Dim vales --- and shadowy floods --- And cloudy-looking woods,
Whose forms we can't discover
For the tears that drip all over. Huge moons there wax and wane --- Again --- again --- again ---
Every moment of the night
Forever changing places ---
And they put out the star-light With the breath from their pale faces.
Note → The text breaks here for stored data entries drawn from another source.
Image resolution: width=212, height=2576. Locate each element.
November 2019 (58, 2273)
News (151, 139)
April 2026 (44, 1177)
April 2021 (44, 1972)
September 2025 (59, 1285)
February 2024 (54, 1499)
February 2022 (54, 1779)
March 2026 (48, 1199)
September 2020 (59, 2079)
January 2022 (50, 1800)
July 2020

About twelve by the moon-dial,
One more filmy than the rest
(A kind which, upon trial,
They have found to be the best) Comes down --- still down --- and down, With its centre on the crown
Of a mountain's eminence,
While its wide circumference
In easy drapery falls
Over hamlets, over halls,
Wherever they may be ---
O'er the strange woods --- o'er the sea --- Over spirits on the wing ---
Over every drowsy thing ---
And buries them up quite
In a labyrinth of light ---
And then, how deep! --- O, deep!
Is the passion of their sleep.
In the morning they arise,
And their moony covering
Is soaring in the skies,
With the tempests as they toss,
Like --- almost anything ---
Or a yellow Albatross.
They use that moon no more
For the same end as before ---
Videlicet, a tent
Which I think extravagant:
Its atomies, however,
Into a shower dissever,
Of which those butterflies
Of Earth, who seek the skies,
And so come down again,
(Never-contented things!)
Have brought a specimen
Upon their quivering wings.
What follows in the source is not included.